Este conceito surge como uma ramificação da Indústria 4.0 ou também chamada “A Quarta Revolução Industrial”. A incorporação deste cenário tem sido aos poucos e de acordo com as tecnologias de cada país. Constata-se esta aplicação tecnológica por meio de gestão de projetos com software e projetos em 3D, automação em canteiros de obras, rastreabilidade de materiais, entre outros.
Infelizmente o Brasil ainda não absorveu tal inovação disruptiva, segundo a Confederação Nacional da Indústria – CNI.
O processo de construção enxuta busca mostrar se a Organização está preparada para estágios mais destemidos. Ao invés de inserir novas tecnologias como impressão 3D, IA, IOT e assim por diante, se faz necessário descartar processos ruins e obsoletos que não agregam valor à construtora.

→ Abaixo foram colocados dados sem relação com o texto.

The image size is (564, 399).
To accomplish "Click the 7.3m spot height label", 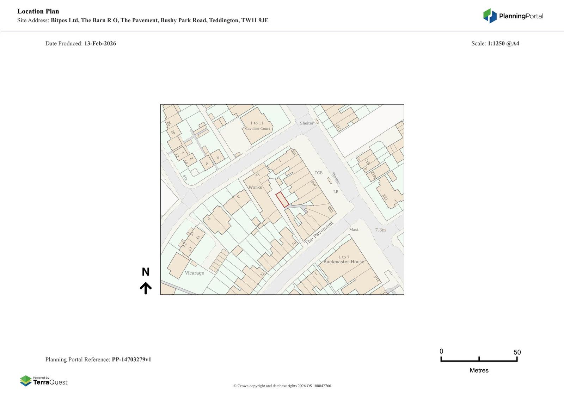I will tap(380, 230).
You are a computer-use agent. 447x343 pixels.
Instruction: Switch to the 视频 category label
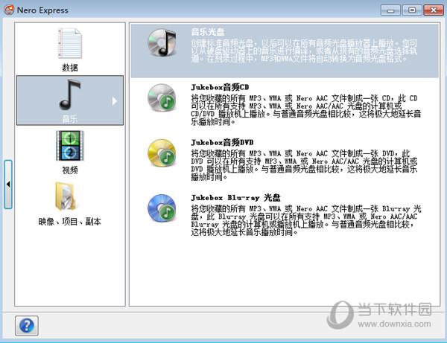tap(69, 170)
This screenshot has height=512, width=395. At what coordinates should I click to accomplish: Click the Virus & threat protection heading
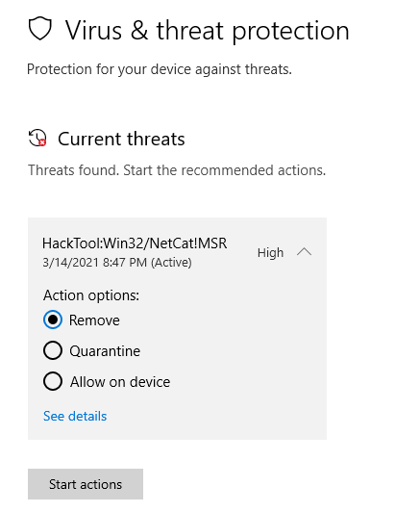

A Construção 4.0 fundamenta o princípio das Instituições estarem “um passo à frente”, ou seja, é imprescindível inovar e se adaptar para continuar no mercado.
Trata-se de uma atividade focada em enxugar desperdícios e buscar excelência operacional. Com o emprego desta metodologia, será possível maior ganho de produtividade, redução de custos e economia de recursos naturais.